Kilka miesięcy temu pasjonowaliśmy się pokerowym pojedynkiem, w którym wzięli udział zawodowi gracze – specjaliści od gry heads-up NLHE – oraz pokerowy bot o nazwie Libratus. Nie wdając się w szczegóły, napiszemy tylko, że walka zakończyła się bezapelacyjną wygraną komputera.

Dlaczego tak się stało? Czy doczekaliśmy czasów dominacji sztucznej inteligencji nad ludzkimi umysłami? A może człowiek zawsze będzie na straconej pozycji w takich pojedynkach, ze względu właśnie na swoją „ludzkość”? Ludzkie słabości, takie jak tilt czy frustracja, zaburzające chłodną i bezbłędną grę? Spójrzmy jednak na tę kwestię z innej strony.

Jak grać, by ograć Libratusa? Odpowiedzi na to pytanie w pięciu punktach postarał się udzielić Lee Davy z portalu Poker Listings, podpytując uczestników sławetnego pojedynku – Jasona Lesa i Donga Kima.

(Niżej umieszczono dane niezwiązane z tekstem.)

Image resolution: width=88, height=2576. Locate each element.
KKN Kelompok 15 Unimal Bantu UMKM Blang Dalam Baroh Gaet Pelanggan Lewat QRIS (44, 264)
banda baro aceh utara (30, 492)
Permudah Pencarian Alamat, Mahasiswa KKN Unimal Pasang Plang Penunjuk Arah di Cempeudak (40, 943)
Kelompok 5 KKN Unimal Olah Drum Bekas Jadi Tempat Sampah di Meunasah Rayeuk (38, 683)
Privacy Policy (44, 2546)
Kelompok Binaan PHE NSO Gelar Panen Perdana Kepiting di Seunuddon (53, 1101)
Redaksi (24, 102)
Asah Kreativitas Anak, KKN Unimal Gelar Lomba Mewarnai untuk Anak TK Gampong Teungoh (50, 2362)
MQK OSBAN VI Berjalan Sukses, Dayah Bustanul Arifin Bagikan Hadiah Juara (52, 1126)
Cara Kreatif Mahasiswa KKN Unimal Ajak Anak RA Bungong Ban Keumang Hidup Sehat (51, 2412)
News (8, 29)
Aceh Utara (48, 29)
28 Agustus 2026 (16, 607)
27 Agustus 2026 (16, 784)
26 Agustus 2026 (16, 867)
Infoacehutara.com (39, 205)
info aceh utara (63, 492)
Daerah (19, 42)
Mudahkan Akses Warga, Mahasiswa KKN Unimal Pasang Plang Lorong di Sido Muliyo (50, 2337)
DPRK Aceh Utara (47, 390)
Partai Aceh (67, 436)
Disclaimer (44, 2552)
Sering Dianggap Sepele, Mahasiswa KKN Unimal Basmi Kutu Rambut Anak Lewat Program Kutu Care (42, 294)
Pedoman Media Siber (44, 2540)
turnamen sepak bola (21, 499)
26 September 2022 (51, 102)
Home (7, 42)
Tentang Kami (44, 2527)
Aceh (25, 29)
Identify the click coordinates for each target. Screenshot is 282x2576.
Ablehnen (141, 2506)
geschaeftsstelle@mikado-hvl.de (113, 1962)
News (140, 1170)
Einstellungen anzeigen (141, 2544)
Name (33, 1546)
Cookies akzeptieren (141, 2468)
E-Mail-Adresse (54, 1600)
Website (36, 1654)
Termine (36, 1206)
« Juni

1. Nie łącz wysokości zagrań z wysokością puli

Kim wyjaśnił na Twitterze: „Libratus wykorzystał możliwości „no-limit” w najszerszym zakresie. Większość graczy nie zagrywa all-in w przypadkach, gdy pula nie jest zbyt duża. Libratus wręcz przeciwnie i było to jedno z jego charakterystycznych zagrań.”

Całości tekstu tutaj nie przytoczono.